Of the 12 NCDs included, HT (RR = 6.118) and IHD (RR = 5.237) were also at higher risk of multimorbidity than other NCDs. In conclusion, we consider that HT and IHD are two core conditions that should be of interest in multimorbidity care. When patients are identified with HT and IHD during outpatient or inpatient screening, attention should be given to whether they have other potential NCD diagnoses that may be consistent with multimorbidity. Additionally, at initial screening for HT and IHD, attention should be given to the prevention of NCDs such as diabetes and HLD. that may have a high likelihood of multimorbidity with the two core conditions mentioned above.

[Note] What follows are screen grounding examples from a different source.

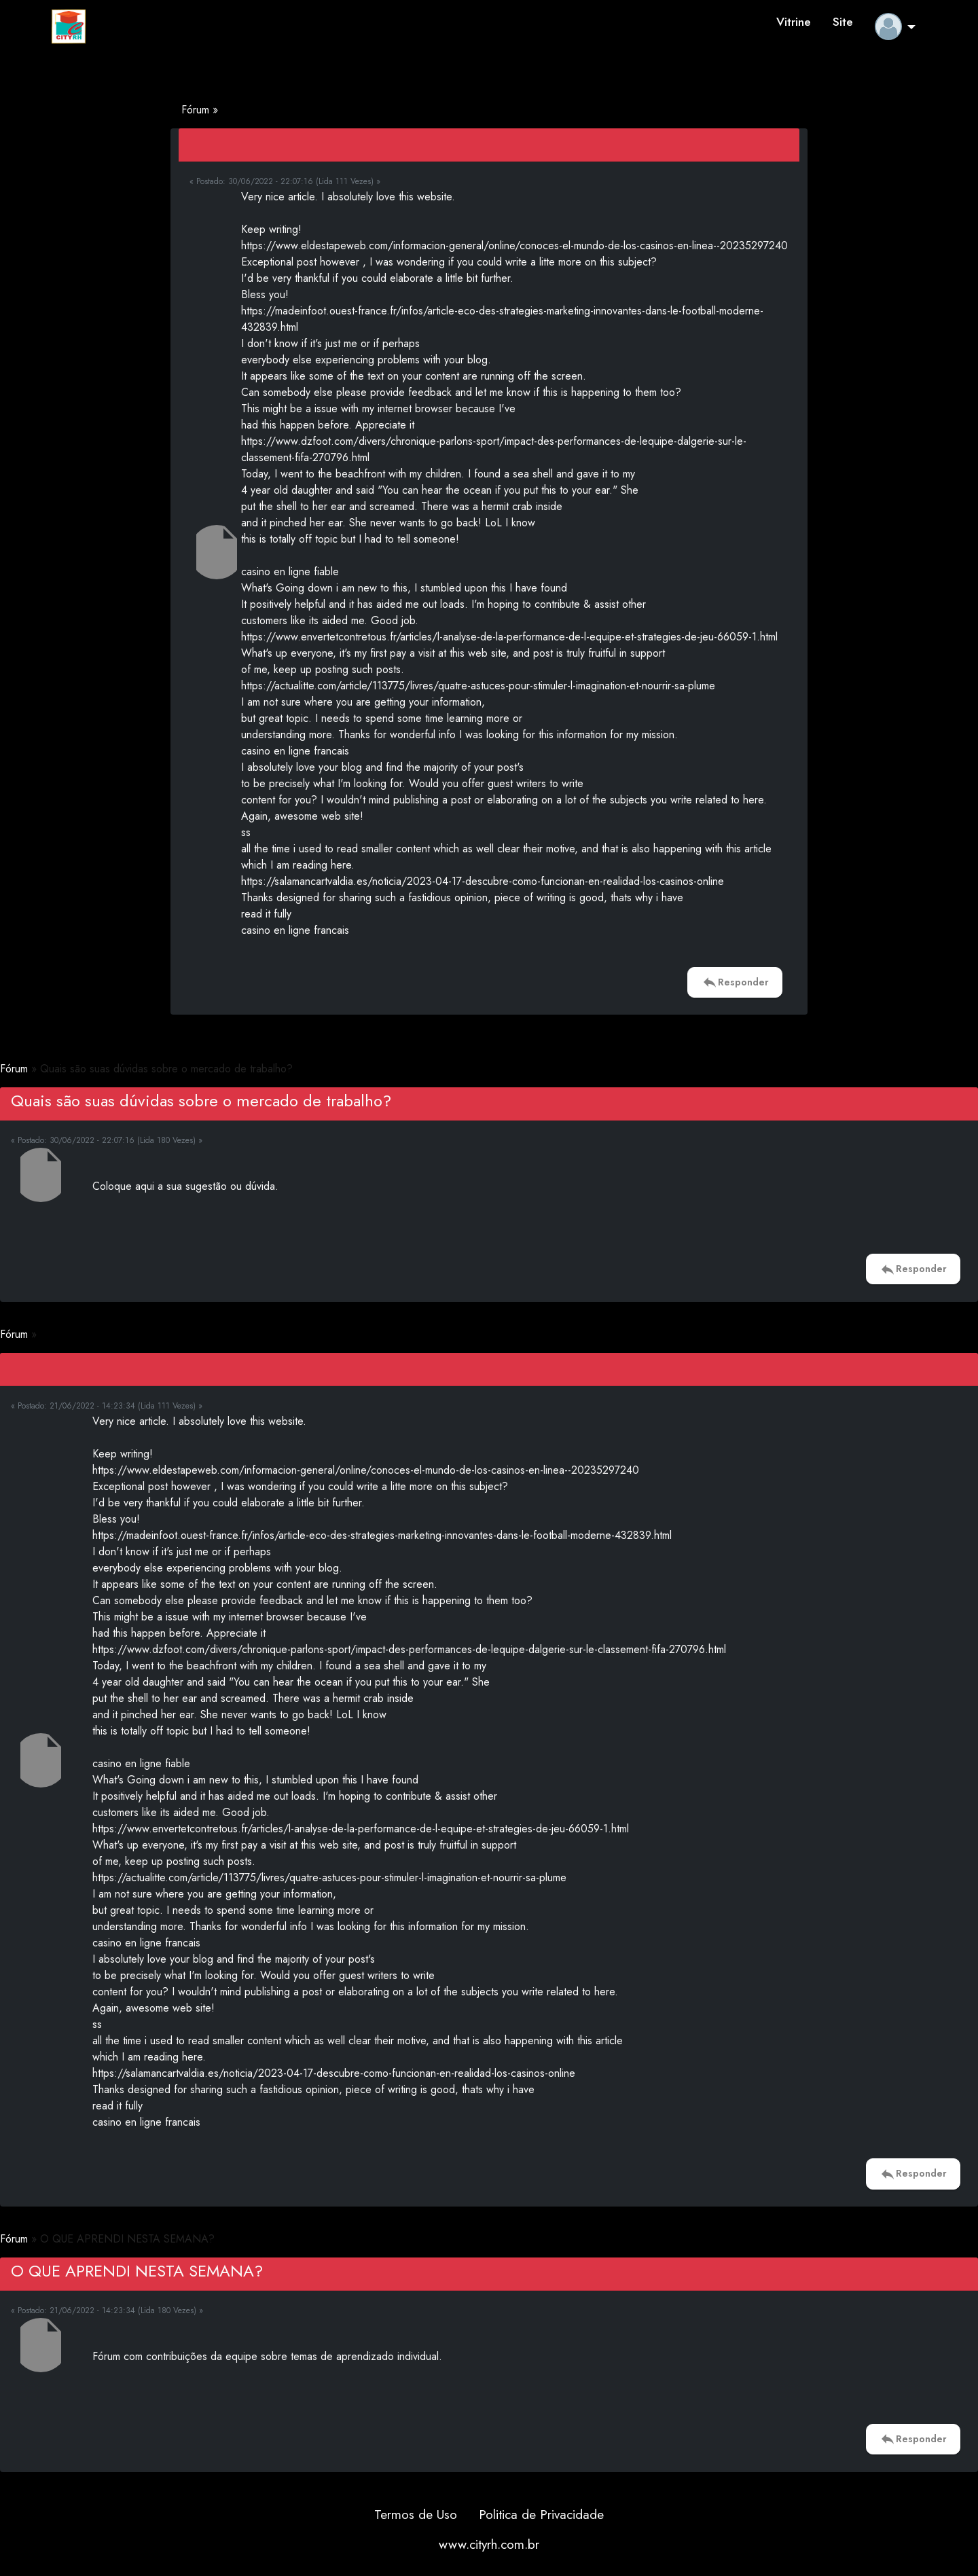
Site (843, 22)
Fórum (197, 109)
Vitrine (793, 22)
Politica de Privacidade (541, 2514)
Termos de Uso (415, 2514)
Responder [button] (735, 982)
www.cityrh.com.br (489, 2544)
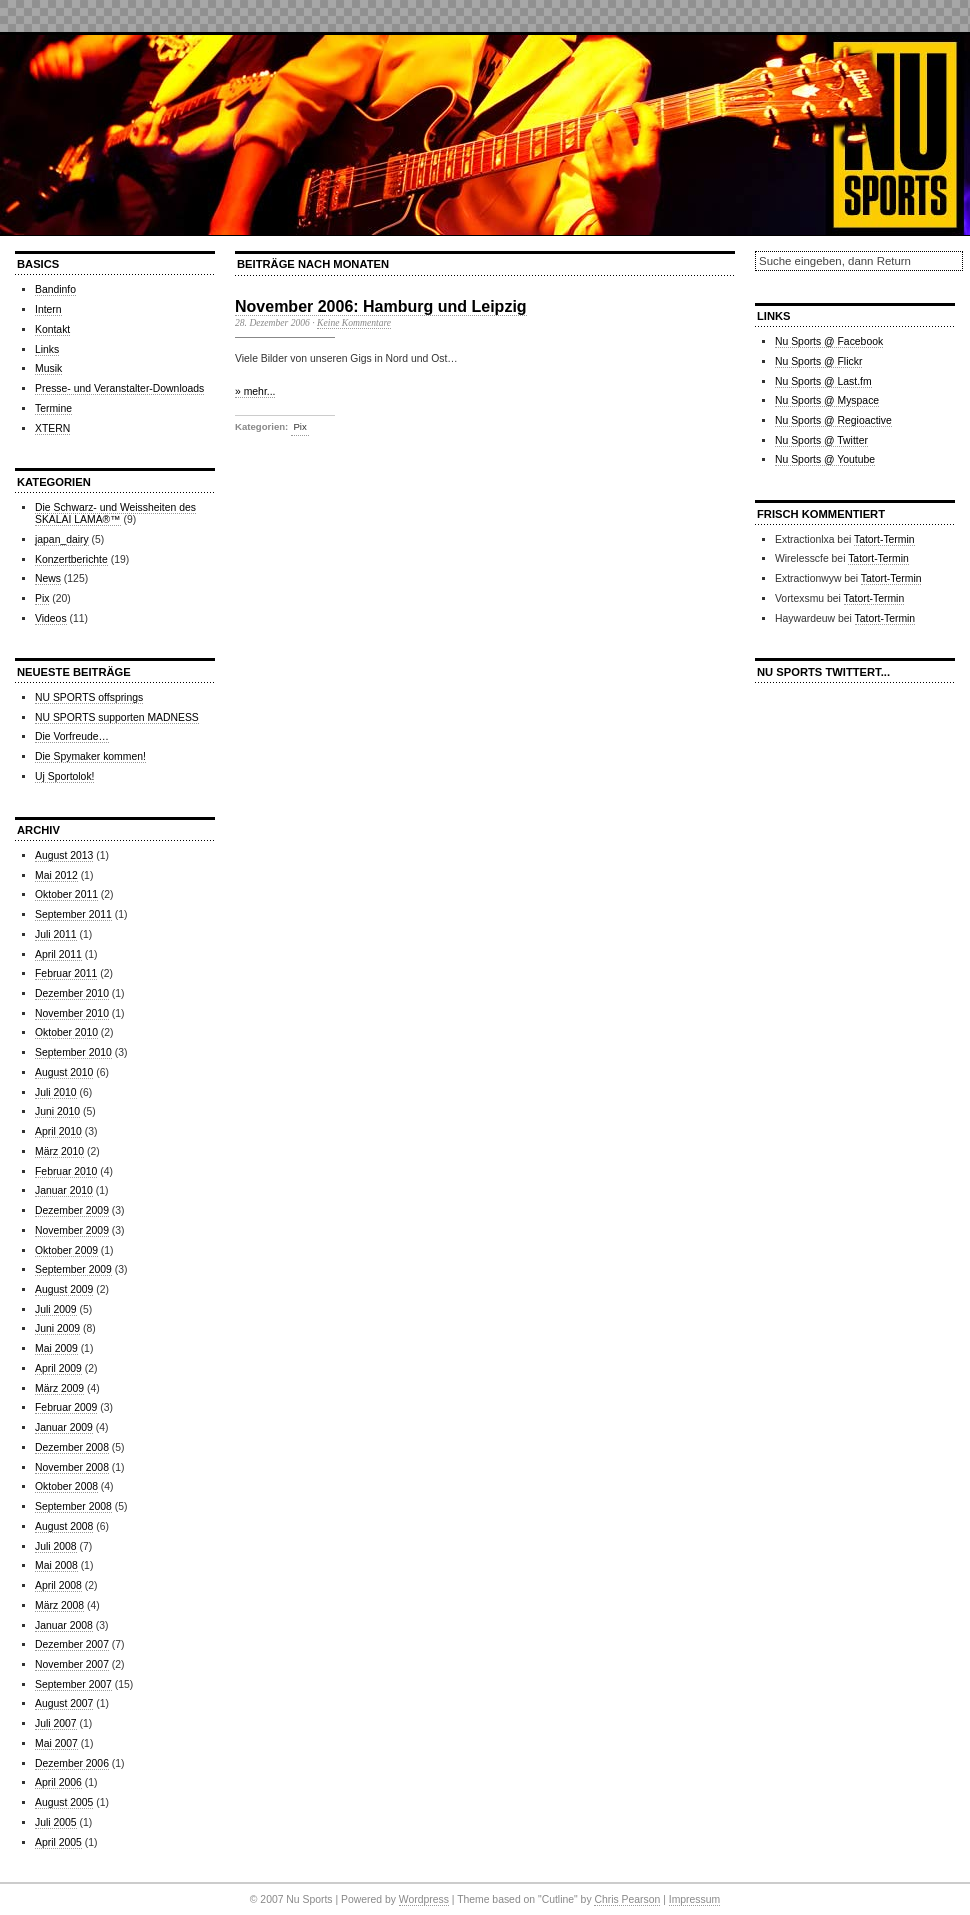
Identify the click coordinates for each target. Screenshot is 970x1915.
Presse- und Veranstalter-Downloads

Other common NCDs, such as mental illness and obesity, were not included in our predefined 12 diseases. The variety of mental illnesses is more complex, and the underdiagnosis rate is relatively high54. In China, social stigma associated with mental illness may have led to more underdiagnosis55, and they are not usually included in studies of multimorbidity2, so we excluded psychiatric disorders from our study. Obesity is an important part of a multimorbidity development and morbidity pattern that increases the risk of other chronic diseases and increases healthcare costs56. However, we had to abandon the diagnosis of obesity because it is rarely included in clinical diagnosis in China, and we did not have information on the height, weight or BMI of the patients in our data.

Limitations

There are some limitations to this study. First, although we met the minimum number of defined diseases recommended in previous studies17, there were some NCDs that were considered important in multimorbidity that were not included. Second, we used a database of Medicare billing records, which contains many potentially underdeveloped records of outpatient diagnoses with lower prevalence estimates compared to those based on selfreports and general practitioner reports17, so we used five consecutive years of records to attempt to avoid missed diagnoses. In addition, the population covered by health insurance may be biased in reflecting the overall population, as previous studies have shown that health care utilization is higher among those with social health insurance, and this effect is greatest among UEBMI individuals, thus potentially resulting in higher disease detection rates and thus higher incidence and prevalence rates in our calculations than the national average43. Finally, it should also be emphasized that multimorbidity is highly variable across the different populations investigated54, and the results of the study may not be fully representative of the population beyond the scope of the study.

Conclusions

Our study suggests that the overall prevalence of multimorbidity was 6.68%, and the overall prevalence was 14.87% in 2017. The prevalence of multimorbidity increases with age. The pattern of the geographic distribution of multimorbidity shows that the prevalence of multimorbidity is relatively high in South East China. The average annual health care expenditure of patients with multimorbidity increased with age and rose rapidly, especially among older patients. Patients with cancer and CKD have higher treatment costs. Patients with HT or IHD had a significantly higher relative risk of multimorbidity than other included NCDs. HLD has generated the highest number of association rules, which may suggest that HLD may be both a risk factor for other NCDs and an outcome of them.

A more comprehensive understanding of the prevalence of multimorbidity in China will help healthcare workers and policy decision makers improve their understanding and knowledge of multimorbidity and achieve better expectations of health management for individuals, especially for older individuals (Supplementary Table S1).